At the end of April, we responded to a European Commission’s consultation on hate speech and hate crime. The consultation aimed to assess public opinion on the inclusion of these offences on the list of EU crimes.
In our submission, we pointed to the links between ageism, hate speech against older people and elder abuse. We showed how ageism goes often unnoticed, and how it can be at the root of crimes.
We called on the EU to:
- Extend the list of EU crimes to cover hate speech and hate crime beyond the grounds currently covered by Framework Decision 2008/913/JHA. The list of EU crimes and EU legislation and initiatives to combat hate speech and hate crime should also cover the ground of age, among other discrimination grounds included under Article 19 TFEU.
- Collect data on ageism and age discrimination and hate speech and hate crime, disaggregated by age and other grounds (at a minimum gender and disability as aggravating factors).

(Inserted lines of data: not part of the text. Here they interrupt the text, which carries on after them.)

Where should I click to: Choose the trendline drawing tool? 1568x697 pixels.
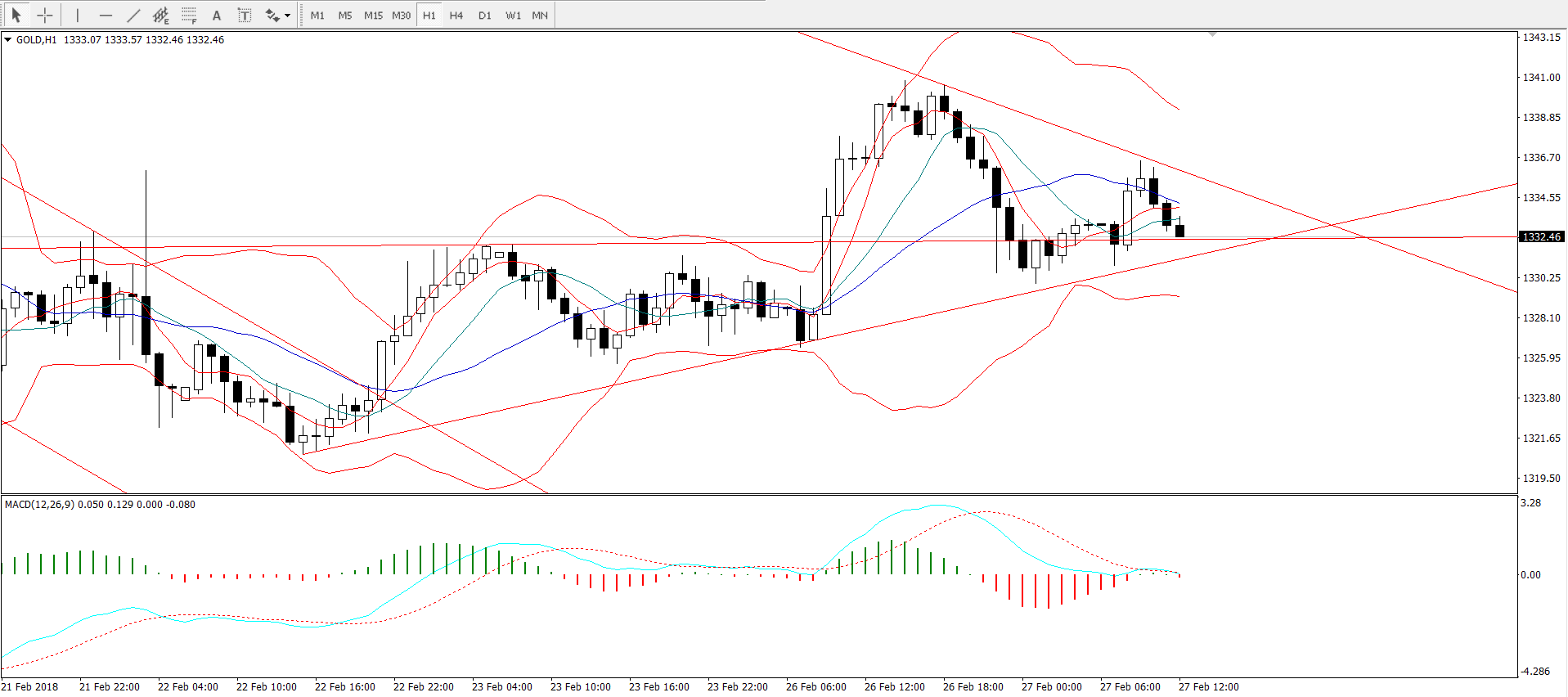click(x=133, y=15)
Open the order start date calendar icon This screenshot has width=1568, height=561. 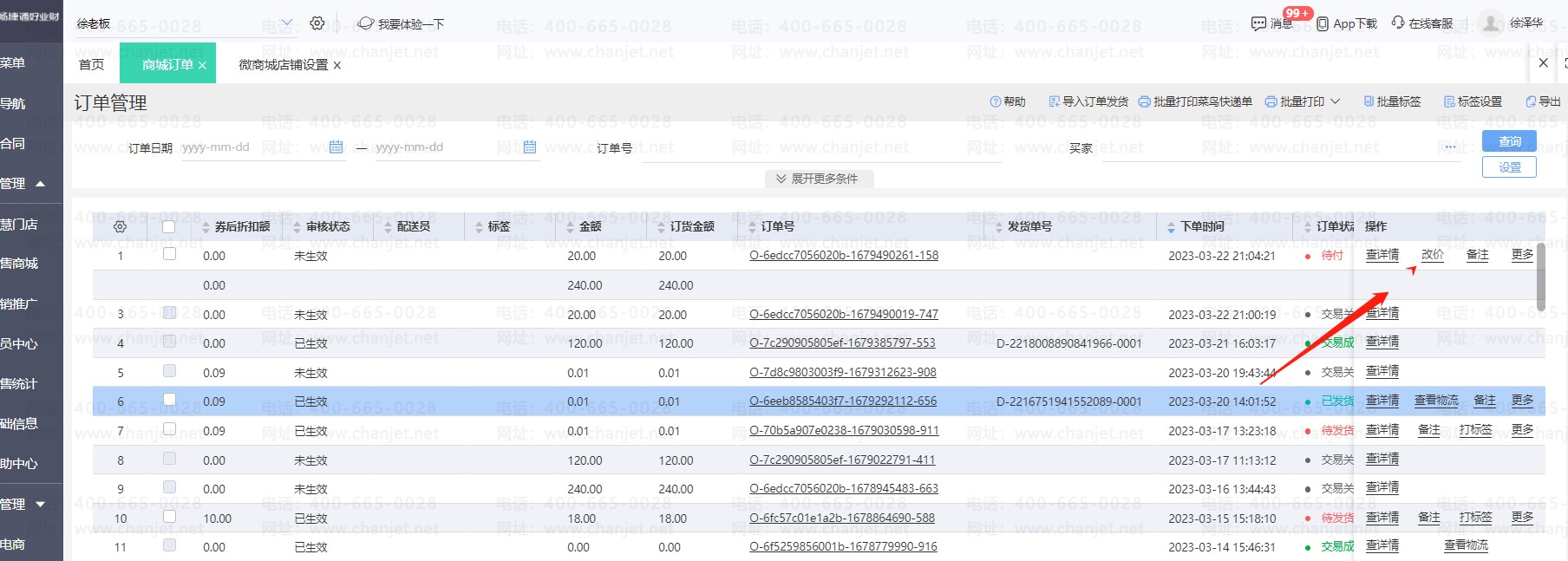(336, 147)
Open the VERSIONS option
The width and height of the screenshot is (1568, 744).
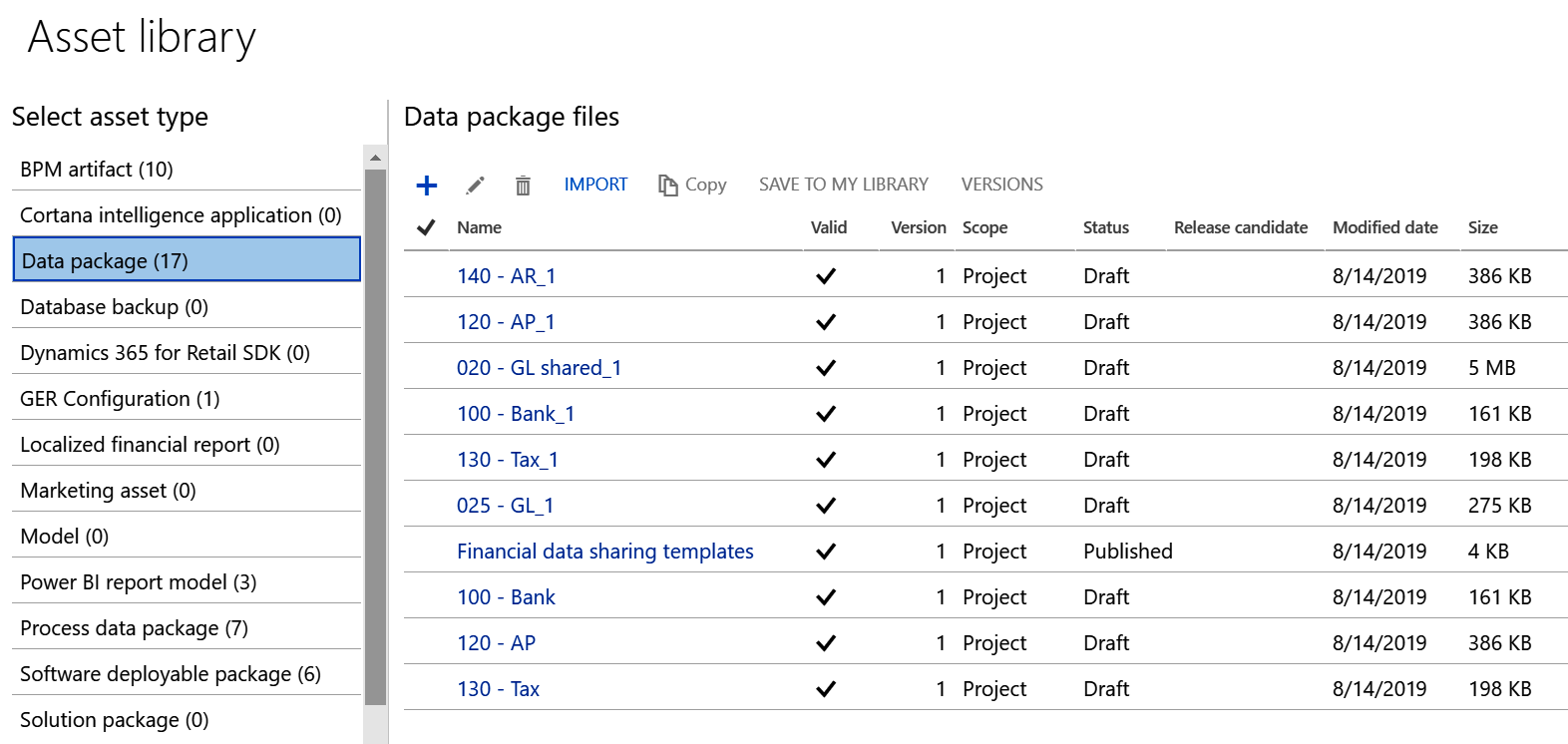(x=1001, y=185)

- Involve representative organisations of older persons and victims of hate speech and hate crime in the design, implementation, monitoring and assessment of initiatives related to combatting hate speech and hate crime and in the design, delivery, monitoring and evaluation of victim support services.

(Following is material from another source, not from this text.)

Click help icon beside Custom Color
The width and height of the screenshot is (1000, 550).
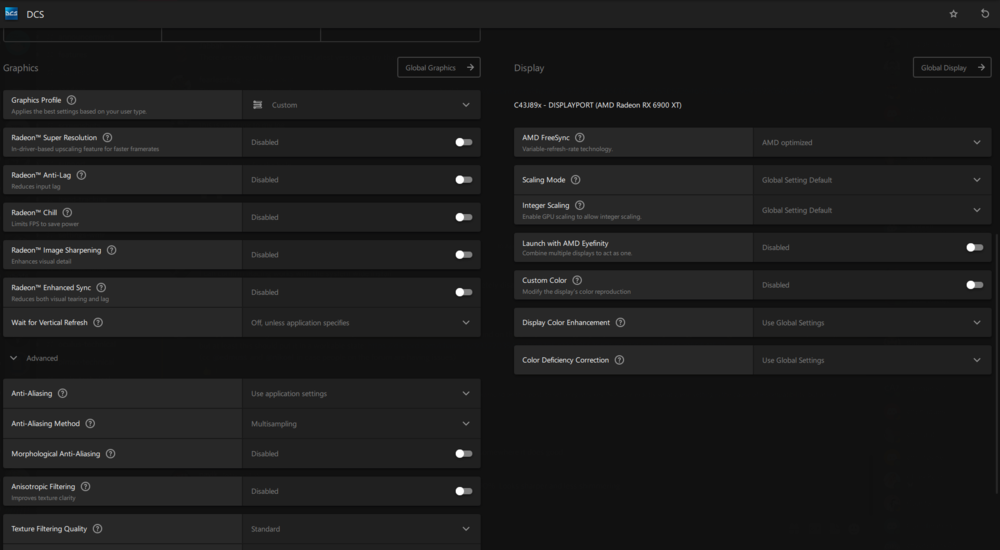click(577, 281)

- Raise awareness of the prevalence of ageism and how it can drive hate speech, violence, abuse and neglect and other forms of hate crime. This should be the key goal of an EU Age Equality Strategy, which would help to systematically address age discrimination in all EU policies.
- Ensure that the revision of the 2012 EU Directive on Victims’ Rights and the EU Victims’ Rights Strategy 2020-2025 address the barriers that older people experience to access justice. These include ageist attitudes in law enforcement and justice systems, as well as hate speech and pervasive societal ageism.